Segment Open

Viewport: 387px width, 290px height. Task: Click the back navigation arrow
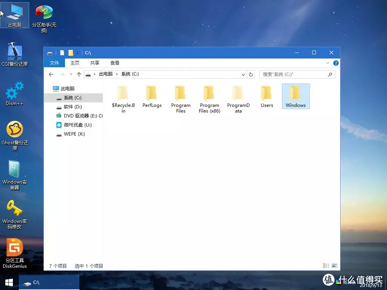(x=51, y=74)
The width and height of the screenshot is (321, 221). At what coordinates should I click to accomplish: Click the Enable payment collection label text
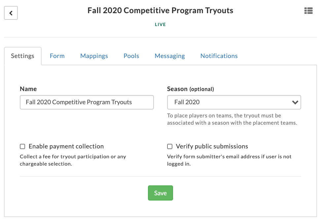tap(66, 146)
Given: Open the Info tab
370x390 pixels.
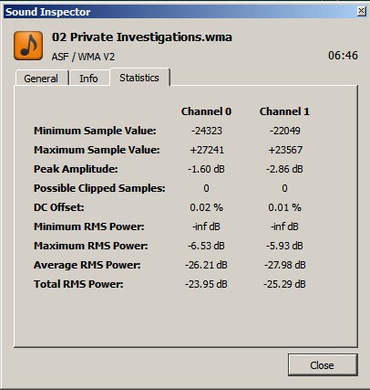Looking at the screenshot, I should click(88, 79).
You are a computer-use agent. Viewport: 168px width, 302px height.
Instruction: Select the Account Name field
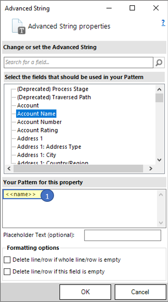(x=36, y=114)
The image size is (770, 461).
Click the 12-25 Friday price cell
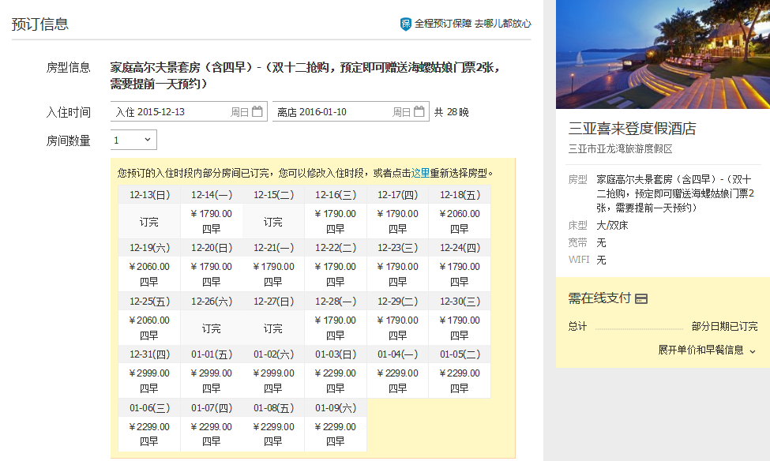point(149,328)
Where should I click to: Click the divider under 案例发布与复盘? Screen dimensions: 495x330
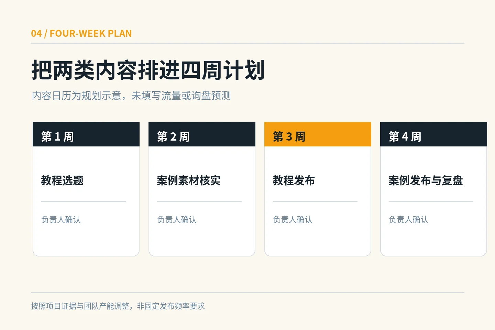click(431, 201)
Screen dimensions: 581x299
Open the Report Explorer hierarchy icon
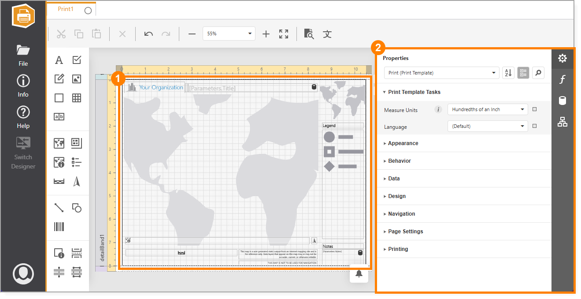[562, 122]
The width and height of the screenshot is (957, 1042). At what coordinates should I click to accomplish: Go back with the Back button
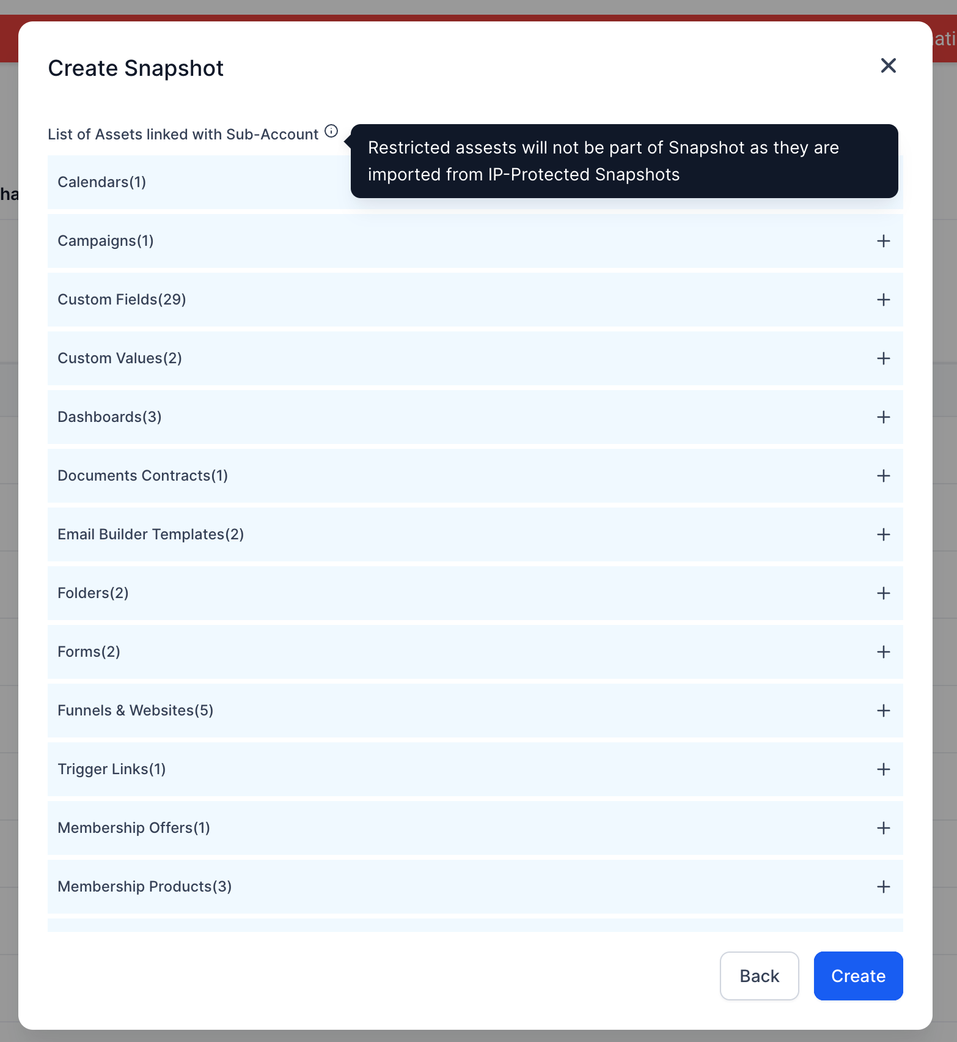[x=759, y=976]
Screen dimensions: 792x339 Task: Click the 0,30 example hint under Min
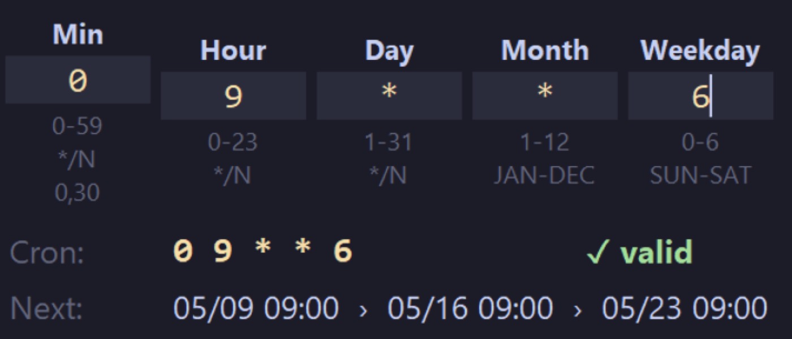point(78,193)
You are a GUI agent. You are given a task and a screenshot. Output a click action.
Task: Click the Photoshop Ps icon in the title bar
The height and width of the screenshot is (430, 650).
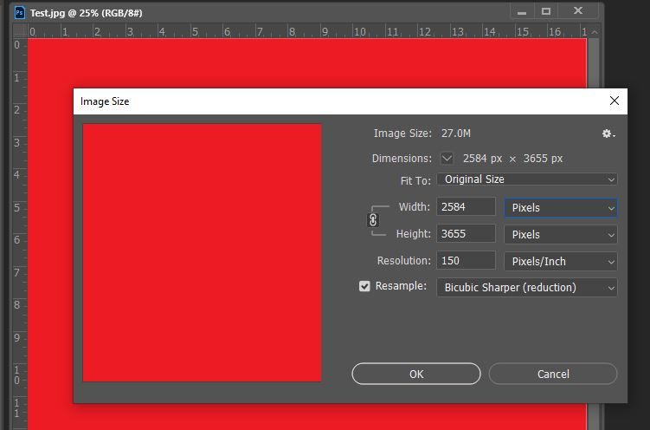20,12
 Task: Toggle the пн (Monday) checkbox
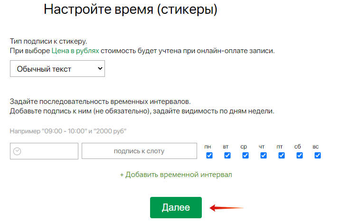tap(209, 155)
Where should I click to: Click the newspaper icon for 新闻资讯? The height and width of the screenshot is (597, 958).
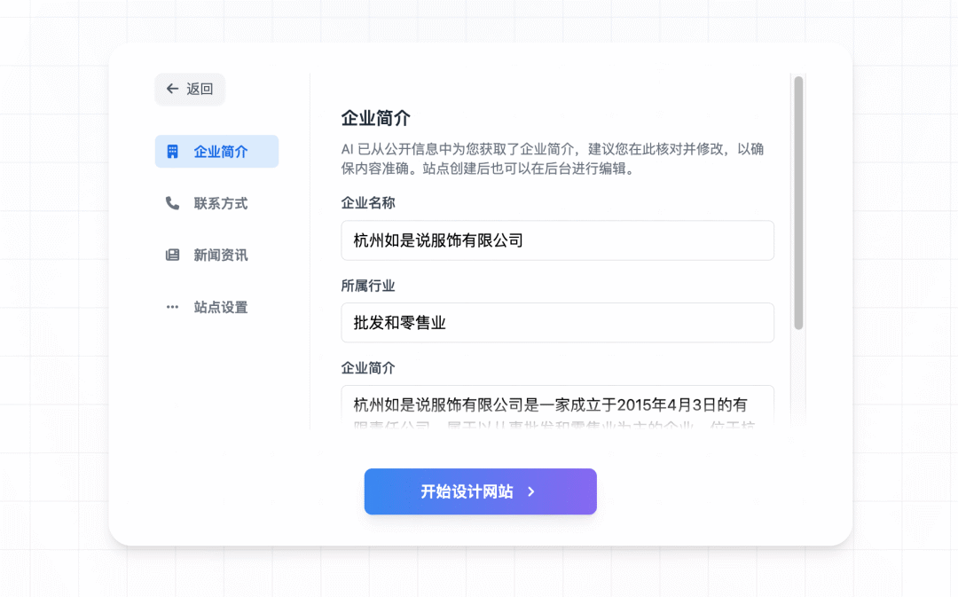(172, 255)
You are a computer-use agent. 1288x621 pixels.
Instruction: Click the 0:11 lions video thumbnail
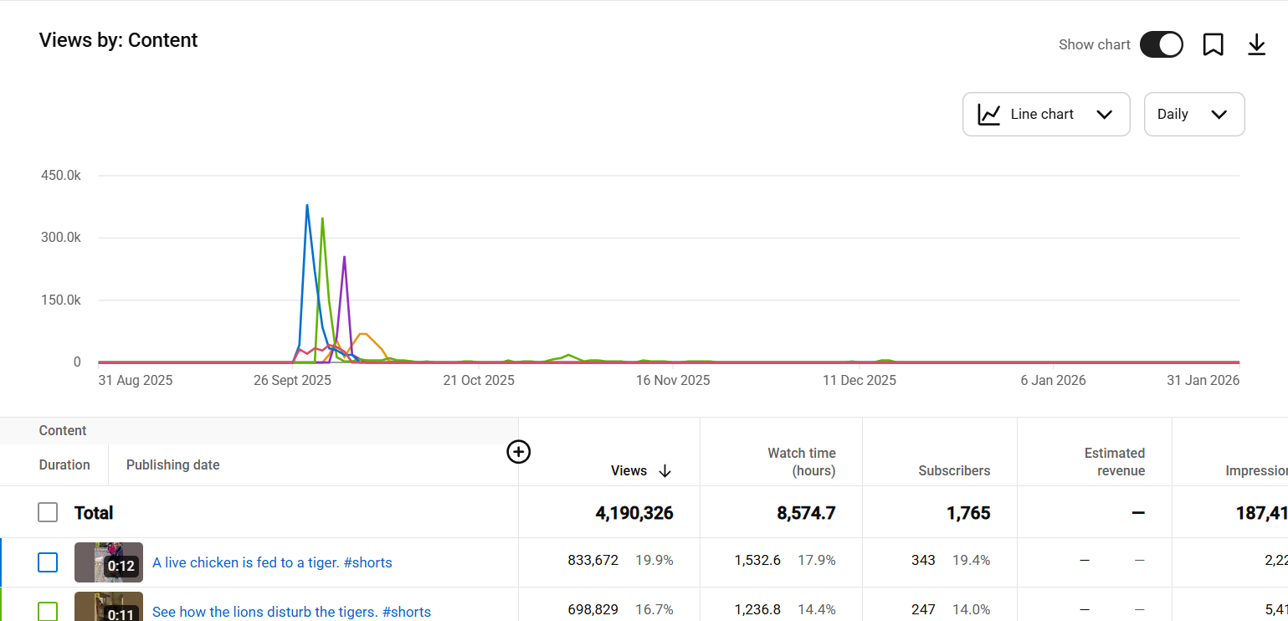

Segment Closed
Segment Open

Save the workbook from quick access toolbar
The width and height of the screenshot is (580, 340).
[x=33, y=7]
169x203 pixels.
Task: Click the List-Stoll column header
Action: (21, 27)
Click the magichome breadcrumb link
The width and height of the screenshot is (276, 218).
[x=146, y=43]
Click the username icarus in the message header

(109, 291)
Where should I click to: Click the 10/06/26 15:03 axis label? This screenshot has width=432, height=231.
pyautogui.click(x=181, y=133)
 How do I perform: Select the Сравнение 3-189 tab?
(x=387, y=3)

Segment Closed

[Work instructions]
The answer should consist only of the lines above from the one with "The image size is (770, 461)." through the one with "Instruction: Click the", repeated exactly, with no pictures among them.

[Written solution]
The image size is (770, 461).
Click the 12-25 Friday price cell
point(149,328)
Where should I click to: Click the divider under 案例发布与复盘? Screen dimensions: 495x330
click(431, 201)
Screen dimensions: 581x299
Open the Report Explorer hierarchy icon
[562, 122]
The width and height of the screenshot is (957, 1042). At what coordinates should I click to accomplish: Go back with the Back button
[x=759, y=976]
Screen dimensions: 792x339 Task: Click the 0,30 example hint under Min
point(78,193)
You are a GUI agent. You are given a task and a screenshot. Output a click action.
Task: Click the Photoshop Ps icon in the title bar
The height and width of the screenshot is (430, 650).
20,12
 Task: Toggle the пн (Monday) checkbox
tap(209, 155)
Where should I click to: Click the newspaper icon for 新闻资讯? The height and width of the screenshot is (597, 958).
(172, 255)
You are a computer-use agent. 1288x621 pixels.
Instruction: Click the 0:11 lions video thumbnail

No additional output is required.